Con el triunfo de Kicillof contra Fábrega, el Gobierno argentino profundiza los controles de la economía y el conflicto con el mundo

Cualquier observador cuidadoso afirmará que la catarata de datos que usó la presidenta Fernández de Kirchner para denostar al presidente del Banco Central, Juan Carlos Fábrega, salió del Ministerio de Economía. Era vox populi que el ahora renunciante Fábrega no formaba parte del equipo del ministro Kicillof, y se había constituido en uno de los escollos para el omnímodo poder que este dice necesitar para tener éxito en sus políticas.

Pero no se trata solo de una discusión doméstica por repartirse el poder. En este conflicto hay cuestiones mucho mas profundas, relacionadas con conceptos básicos sobre el funcionamiento de la economía y, por ende, acerca de la esencia de la relación entre la política y la sociedad.
•••
QUÉ SE PIDE
a: Copia del fragmento sobre Kicillof y Fábrega el pasaje que comienza en las palabras que contienen "Con el triunfo" y termina después de "en sus políticas.".
b: Según el fragmento sobre Kicillof y Fábrega, ¿qué cargo ocupaba Juan Carlos Fábrega?
Basa tus respuestas únicamente en el fragmento.

EXTRACTO DE ORIGEN
•••
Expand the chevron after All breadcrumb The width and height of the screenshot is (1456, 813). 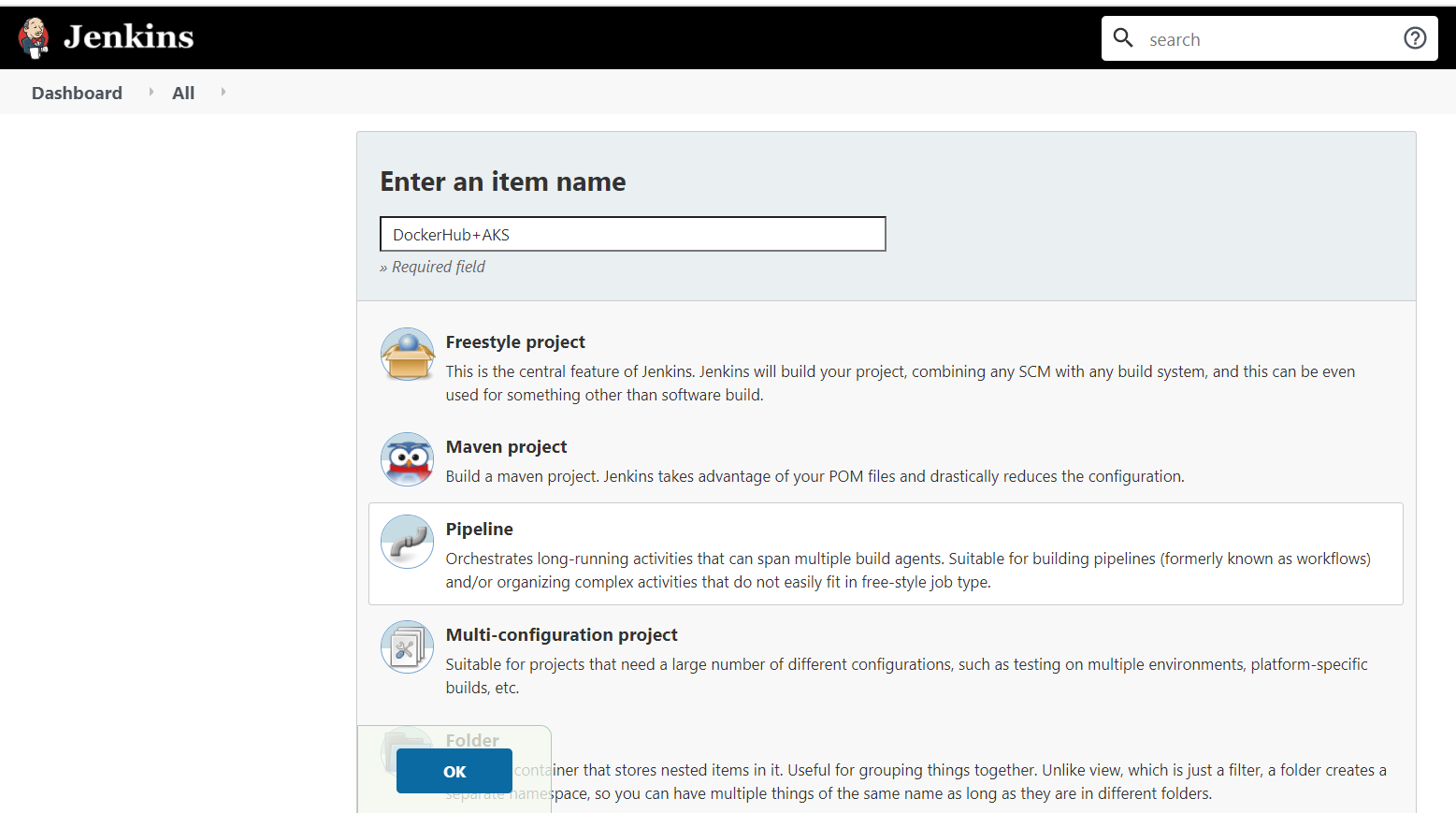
•••
RESPUESTAS POR CONSIGNA
a:
Con el triunfo de Kicillof contra Fábrega, el Gobierno argentino profundiza los controles de la economía y el conflicto con el mundo

Cualquier observador cuidadoso afirmará que la catarata de datos que usó la presidenta Fernández de Kirchner para denostar al presidente del Banco Central, Juan Carlos Fábrega, salió del Ministerio de Economía. Era vox populi que el ahora renunciante Fábrega no formaba parte del equipo del ministro Kicillof, y se había constituido en uno de los escollos para el omnímodo poder que este dice necesitar para tener éxito en sus políticas.

b: Era el presidente del Banco Central.